[Element lookup records]

>> start

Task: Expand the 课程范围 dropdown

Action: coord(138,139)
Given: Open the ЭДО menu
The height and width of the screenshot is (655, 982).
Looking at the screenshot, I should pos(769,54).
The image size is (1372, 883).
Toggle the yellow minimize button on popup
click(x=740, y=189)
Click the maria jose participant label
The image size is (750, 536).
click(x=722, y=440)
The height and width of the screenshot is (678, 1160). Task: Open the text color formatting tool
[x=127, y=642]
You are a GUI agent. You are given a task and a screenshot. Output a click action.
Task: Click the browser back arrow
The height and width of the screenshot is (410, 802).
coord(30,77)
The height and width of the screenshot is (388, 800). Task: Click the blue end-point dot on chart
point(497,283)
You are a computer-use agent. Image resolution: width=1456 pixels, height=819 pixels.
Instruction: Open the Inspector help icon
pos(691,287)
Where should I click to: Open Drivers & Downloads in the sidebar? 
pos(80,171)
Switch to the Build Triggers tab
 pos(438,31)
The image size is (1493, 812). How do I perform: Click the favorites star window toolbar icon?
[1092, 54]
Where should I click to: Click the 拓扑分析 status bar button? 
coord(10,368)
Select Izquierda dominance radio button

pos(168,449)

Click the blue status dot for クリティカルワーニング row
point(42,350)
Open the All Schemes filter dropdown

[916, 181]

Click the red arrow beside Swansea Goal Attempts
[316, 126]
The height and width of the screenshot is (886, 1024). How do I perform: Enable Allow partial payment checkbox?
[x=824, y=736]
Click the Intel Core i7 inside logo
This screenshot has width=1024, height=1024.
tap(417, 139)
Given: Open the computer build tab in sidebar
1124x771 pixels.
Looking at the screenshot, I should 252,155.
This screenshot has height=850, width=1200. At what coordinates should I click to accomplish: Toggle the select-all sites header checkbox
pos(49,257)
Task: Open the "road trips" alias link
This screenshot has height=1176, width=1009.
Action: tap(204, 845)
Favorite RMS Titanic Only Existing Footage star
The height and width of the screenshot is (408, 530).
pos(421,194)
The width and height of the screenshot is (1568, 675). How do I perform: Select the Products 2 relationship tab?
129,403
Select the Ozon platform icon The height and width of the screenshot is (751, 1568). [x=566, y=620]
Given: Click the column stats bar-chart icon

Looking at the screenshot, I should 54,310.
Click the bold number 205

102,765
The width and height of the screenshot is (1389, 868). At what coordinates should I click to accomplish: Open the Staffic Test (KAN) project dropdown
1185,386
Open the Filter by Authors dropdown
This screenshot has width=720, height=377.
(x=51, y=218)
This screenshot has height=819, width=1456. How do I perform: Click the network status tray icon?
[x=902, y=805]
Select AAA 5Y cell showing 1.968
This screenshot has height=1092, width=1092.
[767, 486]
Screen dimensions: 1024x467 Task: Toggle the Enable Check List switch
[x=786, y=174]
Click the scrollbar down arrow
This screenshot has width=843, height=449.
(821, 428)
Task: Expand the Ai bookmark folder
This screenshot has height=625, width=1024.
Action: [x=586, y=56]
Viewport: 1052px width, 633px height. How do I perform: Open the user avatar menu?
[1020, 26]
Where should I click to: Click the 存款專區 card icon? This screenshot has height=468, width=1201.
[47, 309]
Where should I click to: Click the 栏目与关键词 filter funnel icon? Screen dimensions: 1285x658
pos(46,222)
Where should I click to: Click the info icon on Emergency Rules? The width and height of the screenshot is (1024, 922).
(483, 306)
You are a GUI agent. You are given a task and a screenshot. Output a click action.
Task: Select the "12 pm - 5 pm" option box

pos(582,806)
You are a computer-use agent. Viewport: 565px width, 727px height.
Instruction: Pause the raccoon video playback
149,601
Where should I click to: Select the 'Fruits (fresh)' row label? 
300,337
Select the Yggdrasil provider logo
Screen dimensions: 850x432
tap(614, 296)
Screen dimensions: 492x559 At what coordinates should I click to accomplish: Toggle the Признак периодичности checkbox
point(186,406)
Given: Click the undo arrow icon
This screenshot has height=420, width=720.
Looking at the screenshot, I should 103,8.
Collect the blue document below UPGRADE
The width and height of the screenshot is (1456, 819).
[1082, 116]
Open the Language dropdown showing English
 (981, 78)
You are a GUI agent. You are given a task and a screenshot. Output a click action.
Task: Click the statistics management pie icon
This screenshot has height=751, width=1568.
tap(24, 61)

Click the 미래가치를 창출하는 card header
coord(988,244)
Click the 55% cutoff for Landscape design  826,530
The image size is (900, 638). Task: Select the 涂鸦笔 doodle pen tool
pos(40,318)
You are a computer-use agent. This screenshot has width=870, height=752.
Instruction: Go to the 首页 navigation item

>> end

AIM OF THE TASK - Pick out every line of the material above that contains the string "chart", and copy each one. Case counts.

RESULT -
The height and width of the screenshot is (388, 800). Task: Click the blue end-point dot on chart
Given: Click the column stats bar-chart icon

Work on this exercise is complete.